Selling coverage across state lines dusts off an old idea that has new legs.
A cornerstone of the Republican replacement of the ACA and one that the party’s presumptive nominee, Donald Trump, has embraced, is to let individuals buy health insurance across state lines—that is, from a company licensed (sometimes called “domiciled”) in a state other than the one they are living in. Selling insurance across state lines is second on Trump’s seven-item list for “health care reform to make America great again.”

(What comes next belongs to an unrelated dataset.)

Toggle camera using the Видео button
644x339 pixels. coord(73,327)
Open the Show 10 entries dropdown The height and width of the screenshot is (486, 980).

Supporters say it’s like getting only the shows you want from Netflix instead of buying a cable TV package with a lot of channels you don’t want. Opponents counter that’s actually a tired idea that’s akin to letting states set their own car safety standards and, in effect, having them apply in others, so you could buy a car in a state that doesn’t require airbags and drive it in your own traffic-crazed state that does require them.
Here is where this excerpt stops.